Synapse: A Precompetitive Space for Integrative Genomics

Mike Kellen and Stephen Friend, Sage Bionetworks

The past two decades have seen an exponential growth in the technical ability to generate genetic and biomolecular data fueled by advances in measurement technologies.  However, with a few exceptions, these data have failed to improve prevention or treatment of common human disease.  A fundamental reason for this discrepancy between data generation and clinical improvement is the immature development of analytical techniques to meaningfully interpret these new data types.  As with any new field, analytical methodologies need to be iteratively developed and refined. The difficulty of accessing, understanding, and reusing data, analysis methods, or models of disease across multiple labs with complimentary fields of expertise is a major barrier to the effective interpretation of genomic data today.  Additionally, much of the relevant data to answer a particular research question is spread among multiple public and private repositories.  Sage Bionetworks' mission is to catalyze a cultural transition from the traditional single lab, single-company, and single-therapy research paradigm to a model founded on broad precompetitive collaboration on analysis of large-scale biological data.  In pursuit of these goals we are working with academic and corporate partners in several important areas of human health including cancer, metabolic diseases, and neurodegenerative diseases.  Our focus on data obtained from human clinical trials ensures that the work is directly applicable to advances in patient care.

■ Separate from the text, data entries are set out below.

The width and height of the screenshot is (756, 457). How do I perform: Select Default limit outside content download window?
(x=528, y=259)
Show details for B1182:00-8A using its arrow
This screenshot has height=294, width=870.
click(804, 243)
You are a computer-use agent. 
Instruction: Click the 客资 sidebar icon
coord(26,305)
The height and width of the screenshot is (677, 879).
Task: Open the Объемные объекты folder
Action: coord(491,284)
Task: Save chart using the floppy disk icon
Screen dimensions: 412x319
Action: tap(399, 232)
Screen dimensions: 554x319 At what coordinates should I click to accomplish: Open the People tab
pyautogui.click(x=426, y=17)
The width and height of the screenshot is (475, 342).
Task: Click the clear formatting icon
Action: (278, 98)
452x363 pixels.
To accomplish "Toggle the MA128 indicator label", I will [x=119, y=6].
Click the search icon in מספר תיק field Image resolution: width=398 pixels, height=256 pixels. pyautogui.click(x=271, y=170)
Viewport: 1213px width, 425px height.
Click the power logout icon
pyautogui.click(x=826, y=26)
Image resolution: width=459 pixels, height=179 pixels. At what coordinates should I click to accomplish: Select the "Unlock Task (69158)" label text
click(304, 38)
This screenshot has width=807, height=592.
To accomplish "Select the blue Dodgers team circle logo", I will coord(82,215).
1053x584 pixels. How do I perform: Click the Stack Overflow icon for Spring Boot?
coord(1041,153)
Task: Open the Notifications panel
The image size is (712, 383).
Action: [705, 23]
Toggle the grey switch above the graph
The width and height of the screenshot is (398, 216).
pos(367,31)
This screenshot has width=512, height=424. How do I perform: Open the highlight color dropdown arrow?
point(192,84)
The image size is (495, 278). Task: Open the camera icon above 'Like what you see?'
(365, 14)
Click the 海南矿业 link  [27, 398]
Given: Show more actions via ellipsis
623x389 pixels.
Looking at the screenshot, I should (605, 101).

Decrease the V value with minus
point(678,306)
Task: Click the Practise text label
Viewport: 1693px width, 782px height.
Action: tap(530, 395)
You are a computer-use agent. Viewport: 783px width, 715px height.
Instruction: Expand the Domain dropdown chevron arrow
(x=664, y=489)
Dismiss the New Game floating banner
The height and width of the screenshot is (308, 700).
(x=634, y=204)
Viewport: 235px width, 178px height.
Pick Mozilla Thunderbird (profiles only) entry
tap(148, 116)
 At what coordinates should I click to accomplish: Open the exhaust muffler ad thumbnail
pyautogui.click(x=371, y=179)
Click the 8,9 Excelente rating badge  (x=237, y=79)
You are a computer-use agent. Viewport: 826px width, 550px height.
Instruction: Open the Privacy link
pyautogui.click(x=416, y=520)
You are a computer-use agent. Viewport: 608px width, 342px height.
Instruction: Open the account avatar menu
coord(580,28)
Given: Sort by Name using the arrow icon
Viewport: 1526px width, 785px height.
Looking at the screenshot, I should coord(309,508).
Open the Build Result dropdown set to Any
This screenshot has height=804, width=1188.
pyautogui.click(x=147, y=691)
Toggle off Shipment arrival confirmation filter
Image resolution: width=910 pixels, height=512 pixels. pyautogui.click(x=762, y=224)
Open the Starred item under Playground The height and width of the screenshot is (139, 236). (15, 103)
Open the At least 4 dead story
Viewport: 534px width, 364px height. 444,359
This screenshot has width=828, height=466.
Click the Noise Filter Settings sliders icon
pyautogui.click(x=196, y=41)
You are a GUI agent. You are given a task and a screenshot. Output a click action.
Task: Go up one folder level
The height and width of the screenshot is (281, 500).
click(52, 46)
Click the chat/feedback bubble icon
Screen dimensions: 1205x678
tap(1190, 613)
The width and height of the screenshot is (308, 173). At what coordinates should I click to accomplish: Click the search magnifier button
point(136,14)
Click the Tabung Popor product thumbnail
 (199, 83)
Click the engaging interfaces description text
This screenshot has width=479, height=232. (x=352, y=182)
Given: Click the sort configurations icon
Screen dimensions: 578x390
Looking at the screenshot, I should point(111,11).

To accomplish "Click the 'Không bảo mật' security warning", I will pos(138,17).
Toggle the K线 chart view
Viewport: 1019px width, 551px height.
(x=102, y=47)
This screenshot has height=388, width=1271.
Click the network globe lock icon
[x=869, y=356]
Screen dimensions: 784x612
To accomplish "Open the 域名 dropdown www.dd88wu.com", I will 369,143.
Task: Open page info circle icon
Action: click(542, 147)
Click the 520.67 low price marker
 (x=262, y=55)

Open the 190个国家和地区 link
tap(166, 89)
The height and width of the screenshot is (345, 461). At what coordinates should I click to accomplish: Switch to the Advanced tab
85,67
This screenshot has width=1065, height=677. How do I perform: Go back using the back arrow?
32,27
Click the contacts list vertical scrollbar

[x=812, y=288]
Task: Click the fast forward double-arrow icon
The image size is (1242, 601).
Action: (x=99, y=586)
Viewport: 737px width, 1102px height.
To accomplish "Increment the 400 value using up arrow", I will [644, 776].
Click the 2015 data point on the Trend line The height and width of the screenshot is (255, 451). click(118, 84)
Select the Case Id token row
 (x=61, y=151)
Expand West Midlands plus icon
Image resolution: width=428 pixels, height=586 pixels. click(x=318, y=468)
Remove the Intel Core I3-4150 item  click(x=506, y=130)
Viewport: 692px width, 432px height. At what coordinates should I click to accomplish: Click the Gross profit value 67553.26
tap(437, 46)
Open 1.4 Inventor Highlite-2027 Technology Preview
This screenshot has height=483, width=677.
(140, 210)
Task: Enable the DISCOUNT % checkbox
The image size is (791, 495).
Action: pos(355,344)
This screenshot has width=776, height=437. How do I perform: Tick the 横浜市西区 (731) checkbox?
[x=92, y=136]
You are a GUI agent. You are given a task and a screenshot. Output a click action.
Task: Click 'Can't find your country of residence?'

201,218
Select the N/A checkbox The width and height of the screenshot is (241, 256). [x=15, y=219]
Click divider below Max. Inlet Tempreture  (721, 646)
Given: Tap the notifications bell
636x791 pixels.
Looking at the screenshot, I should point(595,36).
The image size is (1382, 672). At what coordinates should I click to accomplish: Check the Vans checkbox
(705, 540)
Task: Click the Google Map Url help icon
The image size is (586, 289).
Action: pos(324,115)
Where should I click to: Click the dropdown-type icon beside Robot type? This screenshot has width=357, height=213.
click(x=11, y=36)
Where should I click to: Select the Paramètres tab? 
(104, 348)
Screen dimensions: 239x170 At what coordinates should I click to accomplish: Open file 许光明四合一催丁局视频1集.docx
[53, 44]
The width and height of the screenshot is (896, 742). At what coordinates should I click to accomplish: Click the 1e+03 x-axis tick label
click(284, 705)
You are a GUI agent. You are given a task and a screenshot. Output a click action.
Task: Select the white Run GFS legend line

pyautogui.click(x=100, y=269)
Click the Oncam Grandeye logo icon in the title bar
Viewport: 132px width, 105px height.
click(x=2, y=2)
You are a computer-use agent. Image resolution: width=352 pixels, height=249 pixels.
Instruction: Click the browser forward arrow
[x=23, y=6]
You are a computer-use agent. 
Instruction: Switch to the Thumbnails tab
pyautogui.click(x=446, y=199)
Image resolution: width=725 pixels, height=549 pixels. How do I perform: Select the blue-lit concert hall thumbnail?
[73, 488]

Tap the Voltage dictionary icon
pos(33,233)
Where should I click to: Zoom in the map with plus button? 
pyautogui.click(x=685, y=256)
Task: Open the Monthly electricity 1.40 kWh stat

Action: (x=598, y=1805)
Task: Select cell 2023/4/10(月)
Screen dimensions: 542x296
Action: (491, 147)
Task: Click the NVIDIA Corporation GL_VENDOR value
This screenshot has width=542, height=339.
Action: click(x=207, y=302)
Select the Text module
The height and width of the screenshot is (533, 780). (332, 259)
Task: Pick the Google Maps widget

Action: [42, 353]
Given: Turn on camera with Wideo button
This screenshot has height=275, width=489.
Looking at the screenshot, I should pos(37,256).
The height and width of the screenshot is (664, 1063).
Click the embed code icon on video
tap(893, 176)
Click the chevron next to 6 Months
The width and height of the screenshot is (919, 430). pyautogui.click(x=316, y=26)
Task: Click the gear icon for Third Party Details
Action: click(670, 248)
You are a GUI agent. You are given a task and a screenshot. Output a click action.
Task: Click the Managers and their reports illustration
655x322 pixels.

The technology component of Sage Bionetworks’ solution strategy is Synapse, an informatics platform for open data-driven collaborative research.  In this DBP we will focus on the integration of NCBO technology within Synapse to support a variety of research in clinical genomics.  Synapse consists of a web portal, a set of web services, and integrations with scientific data analysis tools.  The Synapse Portal will allow scientists to interact and share data, models, and analysis methods, both in the context of specific research projects, and broadly across otherwise disparate projects.  The portal is organized around projects, which any scientist can create and invite collaborators to join.  These online workspaces then serve as the glue to help teams of researchers collaborate to solve complex scientific analysis problems. Synapse leverages a web-service based architecture with which different client applications are integrated to support a growing set of diverse users over time. Synapse services provide support for annotating, querying, and updating data, analysis code, and models, and controlling access to these resources. They also support tracking of the provenance of a multi-step analysis procedure, executed in multiple analysis tools. Synapse currently supports the R / Bioconductor statistical environment allowing users to track analyses performed with published packages or custom scripts to complete their work.